* _EXERCISE BRIEF_
Return every line verbatim, from the line containing "Image resolution: width=533" down through the line containing "coord(1415,963)", both included, and nothing outside that span.

┌─ INFORMATION GIVEN

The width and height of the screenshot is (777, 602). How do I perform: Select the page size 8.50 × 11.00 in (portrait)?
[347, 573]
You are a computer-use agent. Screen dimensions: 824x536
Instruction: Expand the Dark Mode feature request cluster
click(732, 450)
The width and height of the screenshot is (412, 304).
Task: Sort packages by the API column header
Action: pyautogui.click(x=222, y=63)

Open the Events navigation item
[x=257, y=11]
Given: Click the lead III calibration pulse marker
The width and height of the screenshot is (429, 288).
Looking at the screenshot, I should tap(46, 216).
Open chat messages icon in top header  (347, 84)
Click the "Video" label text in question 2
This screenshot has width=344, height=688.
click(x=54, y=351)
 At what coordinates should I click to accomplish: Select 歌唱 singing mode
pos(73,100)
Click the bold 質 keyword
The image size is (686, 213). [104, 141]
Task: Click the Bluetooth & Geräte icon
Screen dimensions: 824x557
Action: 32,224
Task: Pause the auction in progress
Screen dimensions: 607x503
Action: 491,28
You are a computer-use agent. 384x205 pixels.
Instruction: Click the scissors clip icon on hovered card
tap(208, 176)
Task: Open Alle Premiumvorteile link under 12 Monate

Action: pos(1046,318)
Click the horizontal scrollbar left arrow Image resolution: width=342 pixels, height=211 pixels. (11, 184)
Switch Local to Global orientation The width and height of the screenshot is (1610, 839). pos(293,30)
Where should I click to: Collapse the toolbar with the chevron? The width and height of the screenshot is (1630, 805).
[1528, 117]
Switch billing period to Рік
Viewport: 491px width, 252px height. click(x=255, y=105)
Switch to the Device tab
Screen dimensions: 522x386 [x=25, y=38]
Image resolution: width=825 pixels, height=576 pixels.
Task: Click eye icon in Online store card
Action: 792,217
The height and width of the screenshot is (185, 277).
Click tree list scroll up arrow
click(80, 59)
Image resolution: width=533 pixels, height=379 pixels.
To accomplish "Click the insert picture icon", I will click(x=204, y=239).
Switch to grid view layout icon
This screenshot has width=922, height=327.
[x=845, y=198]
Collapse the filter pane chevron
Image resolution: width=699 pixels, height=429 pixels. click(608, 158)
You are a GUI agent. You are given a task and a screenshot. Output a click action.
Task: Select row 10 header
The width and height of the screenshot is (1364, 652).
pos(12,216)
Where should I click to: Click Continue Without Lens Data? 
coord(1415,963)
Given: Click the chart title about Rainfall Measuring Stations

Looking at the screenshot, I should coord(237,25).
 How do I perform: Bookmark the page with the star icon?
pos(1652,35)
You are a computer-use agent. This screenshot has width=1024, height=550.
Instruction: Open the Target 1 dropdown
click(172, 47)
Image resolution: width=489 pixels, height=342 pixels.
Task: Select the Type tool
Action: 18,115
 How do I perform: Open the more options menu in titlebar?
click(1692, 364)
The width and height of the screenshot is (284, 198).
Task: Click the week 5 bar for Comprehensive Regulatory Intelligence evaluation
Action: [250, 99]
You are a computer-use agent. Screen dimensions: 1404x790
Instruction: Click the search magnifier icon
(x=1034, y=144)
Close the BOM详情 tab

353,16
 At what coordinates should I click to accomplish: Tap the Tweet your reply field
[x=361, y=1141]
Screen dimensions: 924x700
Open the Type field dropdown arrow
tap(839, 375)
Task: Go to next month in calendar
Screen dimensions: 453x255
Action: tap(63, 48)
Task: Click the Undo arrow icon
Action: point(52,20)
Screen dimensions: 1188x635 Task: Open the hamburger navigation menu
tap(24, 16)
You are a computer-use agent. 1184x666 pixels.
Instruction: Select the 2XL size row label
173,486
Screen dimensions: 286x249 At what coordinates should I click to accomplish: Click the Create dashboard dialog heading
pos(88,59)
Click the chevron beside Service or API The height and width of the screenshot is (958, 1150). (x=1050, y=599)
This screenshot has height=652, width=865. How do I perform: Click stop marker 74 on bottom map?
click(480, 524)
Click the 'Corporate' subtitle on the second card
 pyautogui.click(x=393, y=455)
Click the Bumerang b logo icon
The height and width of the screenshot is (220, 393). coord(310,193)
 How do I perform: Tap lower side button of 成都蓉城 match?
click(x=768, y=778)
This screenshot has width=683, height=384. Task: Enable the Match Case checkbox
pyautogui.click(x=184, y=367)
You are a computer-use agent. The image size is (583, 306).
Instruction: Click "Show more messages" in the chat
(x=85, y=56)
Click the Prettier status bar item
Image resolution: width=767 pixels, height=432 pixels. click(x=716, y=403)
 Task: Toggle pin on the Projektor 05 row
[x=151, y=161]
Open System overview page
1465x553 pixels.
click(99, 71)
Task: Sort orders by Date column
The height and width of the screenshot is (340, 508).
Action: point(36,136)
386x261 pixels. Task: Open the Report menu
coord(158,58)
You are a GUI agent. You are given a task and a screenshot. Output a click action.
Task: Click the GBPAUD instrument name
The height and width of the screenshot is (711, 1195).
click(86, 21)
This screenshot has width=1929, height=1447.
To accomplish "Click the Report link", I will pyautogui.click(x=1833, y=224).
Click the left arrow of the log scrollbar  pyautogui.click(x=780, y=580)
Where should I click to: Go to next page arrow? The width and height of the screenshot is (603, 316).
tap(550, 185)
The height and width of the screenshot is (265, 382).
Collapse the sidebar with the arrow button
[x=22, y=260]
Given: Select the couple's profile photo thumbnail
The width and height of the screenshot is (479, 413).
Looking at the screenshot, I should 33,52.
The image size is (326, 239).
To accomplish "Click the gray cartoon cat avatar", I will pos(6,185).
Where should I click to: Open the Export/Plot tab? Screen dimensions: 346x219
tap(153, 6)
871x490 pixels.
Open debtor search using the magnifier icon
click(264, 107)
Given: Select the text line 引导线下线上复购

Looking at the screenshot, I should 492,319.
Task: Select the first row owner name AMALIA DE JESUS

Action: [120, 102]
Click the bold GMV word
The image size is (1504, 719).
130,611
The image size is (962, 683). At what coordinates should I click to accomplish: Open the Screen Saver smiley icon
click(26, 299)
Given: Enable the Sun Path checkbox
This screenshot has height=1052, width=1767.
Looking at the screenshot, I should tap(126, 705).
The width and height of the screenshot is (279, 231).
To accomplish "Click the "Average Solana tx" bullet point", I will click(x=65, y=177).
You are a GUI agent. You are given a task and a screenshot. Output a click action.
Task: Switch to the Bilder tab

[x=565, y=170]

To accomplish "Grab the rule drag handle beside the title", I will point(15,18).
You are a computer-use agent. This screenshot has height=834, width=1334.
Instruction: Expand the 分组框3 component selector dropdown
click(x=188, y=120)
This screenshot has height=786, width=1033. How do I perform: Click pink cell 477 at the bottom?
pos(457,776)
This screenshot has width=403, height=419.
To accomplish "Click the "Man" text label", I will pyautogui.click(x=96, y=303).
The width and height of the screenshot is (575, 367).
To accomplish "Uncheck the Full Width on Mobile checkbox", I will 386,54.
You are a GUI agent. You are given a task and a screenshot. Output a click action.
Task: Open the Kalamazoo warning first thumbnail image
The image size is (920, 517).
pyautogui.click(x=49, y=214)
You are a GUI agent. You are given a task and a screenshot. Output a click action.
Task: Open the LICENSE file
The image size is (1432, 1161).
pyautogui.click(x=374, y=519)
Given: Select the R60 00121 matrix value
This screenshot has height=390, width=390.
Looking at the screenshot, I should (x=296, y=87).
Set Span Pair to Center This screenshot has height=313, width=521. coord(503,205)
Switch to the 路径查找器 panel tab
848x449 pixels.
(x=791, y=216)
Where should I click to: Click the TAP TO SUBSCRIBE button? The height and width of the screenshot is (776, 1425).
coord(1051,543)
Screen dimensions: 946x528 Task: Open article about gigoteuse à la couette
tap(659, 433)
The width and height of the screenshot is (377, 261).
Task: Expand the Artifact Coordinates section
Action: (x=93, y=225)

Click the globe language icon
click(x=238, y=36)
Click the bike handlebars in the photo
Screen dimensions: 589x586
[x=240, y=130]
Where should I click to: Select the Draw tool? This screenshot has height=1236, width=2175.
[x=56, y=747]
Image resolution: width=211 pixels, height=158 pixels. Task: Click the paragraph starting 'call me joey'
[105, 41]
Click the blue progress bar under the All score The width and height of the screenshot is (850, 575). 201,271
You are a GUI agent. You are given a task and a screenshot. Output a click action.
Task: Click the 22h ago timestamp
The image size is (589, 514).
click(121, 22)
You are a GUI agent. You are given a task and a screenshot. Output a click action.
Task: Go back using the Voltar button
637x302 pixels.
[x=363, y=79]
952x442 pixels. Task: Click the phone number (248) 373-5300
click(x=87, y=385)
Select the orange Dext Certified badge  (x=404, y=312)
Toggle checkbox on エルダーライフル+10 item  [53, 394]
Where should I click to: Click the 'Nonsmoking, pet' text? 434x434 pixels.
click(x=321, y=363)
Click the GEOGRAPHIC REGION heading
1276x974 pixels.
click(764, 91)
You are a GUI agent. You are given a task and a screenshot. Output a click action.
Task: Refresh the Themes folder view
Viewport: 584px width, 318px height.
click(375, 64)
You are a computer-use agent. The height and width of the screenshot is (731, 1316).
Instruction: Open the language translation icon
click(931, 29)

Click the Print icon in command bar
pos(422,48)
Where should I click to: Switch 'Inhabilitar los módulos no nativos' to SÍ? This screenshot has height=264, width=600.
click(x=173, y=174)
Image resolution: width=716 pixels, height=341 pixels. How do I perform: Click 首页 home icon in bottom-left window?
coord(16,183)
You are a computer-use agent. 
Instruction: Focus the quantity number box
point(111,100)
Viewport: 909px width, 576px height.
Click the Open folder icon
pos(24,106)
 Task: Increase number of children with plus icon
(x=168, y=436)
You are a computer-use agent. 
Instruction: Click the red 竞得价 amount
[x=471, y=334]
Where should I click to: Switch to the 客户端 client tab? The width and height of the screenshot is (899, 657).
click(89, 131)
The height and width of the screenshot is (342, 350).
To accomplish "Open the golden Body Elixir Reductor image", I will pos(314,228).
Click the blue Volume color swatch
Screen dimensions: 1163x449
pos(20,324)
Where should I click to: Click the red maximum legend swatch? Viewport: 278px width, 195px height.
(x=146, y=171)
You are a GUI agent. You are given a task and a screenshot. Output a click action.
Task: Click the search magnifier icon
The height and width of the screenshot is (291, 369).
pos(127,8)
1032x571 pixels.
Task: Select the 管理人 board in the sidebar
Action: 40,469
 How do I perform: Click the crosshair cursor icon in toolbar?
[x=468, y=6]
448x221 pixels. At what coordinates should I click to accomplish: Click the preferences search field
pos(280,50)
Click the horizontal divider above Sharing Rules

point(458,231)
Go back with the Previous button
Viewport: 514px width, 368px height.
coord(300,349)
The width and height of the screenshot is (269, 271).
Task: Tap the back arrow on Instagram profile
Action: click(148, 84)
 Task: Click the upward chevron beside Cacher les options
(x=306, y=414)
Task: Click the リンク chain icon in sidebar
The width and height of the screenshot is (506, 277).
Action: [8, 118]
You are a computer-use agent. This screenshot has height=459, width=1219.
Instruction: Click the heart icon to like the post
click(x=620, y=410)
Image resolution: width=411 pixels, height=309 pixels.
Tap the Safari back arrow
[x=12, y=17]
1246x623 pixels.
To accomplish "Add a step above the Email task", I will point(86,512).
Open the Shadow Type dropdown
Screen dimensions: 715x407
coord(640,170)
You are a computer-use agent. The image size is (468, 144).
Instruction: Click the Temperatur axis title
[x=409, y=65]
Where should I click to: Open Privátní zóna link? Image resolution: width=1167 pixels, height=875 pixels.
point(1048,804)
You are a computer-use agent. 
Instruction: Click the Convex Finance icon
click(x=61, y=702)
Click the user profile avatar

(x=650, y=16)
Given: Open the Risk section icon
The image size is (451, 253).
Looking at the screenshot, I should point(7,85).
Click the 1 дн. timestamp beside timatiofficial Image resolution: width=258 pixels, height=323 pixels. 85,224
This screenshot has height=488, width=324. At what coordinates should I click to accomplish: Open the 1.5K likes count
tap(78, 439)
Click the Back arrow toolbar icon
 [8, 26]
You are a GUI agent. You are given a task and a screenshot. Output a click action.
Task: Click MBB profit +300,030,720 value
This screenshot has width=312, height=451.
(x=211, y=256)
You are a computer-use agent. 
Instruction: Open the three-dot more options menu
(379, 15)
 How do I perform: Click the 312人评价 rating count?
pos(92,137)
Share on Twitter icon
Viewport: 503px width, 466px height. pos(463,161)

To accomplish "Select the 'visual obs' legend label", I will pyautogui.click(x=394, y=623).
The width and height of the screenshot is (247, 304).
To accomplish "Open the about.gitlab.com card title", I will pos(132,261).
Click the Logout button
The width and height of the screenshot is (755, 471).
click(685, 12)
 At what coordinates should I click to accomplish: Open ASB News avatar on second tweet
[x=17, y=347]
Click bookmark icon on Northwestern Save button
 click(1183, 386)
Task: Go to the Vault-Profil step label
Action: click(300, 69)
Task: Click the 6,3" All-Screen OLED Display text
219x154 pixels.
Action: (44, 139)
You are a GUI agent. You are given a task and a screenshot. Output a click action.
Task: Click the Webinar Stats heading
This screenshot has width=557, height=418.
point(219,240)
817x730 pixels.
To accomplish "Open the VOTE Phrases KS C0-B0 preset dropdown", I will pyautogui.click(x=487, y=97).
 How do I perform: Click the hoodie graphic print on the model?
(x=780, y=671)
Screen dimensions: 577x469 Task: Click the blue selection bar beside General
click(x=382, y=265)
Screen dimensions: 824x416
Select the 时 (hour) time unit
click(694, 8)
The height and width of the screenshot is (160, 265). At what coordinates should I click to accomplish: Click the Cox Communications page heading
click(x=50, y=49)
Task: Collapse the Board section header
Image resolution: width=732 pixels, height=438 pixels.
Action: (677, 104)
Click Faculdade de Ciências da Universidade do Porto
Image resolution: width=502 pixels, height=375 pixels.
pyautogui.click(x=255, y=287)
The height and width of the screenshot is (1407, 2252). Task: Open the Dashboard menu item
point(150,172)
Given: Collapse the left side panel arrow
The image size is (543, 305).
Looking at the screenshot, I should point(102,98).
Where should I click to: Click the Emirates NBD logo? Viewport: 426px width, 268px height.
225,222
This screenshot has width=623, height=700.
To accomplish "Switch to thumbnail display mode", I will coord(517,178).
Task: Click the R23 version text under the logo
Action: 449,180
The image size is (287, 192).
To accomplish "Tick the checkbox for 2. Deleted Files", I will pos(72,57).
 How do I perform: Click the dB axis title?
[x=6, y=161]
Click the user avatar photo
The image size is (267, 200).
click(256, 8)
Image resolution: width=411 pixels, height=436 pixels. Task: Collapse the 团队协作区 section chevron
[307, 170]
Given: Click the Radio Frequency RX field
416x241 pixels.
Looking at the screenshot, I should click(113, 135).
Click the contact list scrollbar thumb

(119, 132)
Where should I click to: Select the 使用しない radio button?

└─

* _THE RESPONSE_
Image resolution: width=533 pixels, height=379 pixels.
To accomplish "Click the insert picture icon", I will click(x=204, y=239).
Switch to grid view layout icon
This screenshot has width=922, height=327.
[x=845, y=198]
Collapse the filter pane chevron
Image resolution: width=699 pixels, height=429 pixels. click(608, 158)
You are a GUI agent. You are given a task and a screenshot. Output a click action.
Task: Select row 10 header
The width and height of the screenshot is (1364, 652).
pos(12,216)
Where should I click to: Click Continue Without Lens Data? 
coord(1415,963)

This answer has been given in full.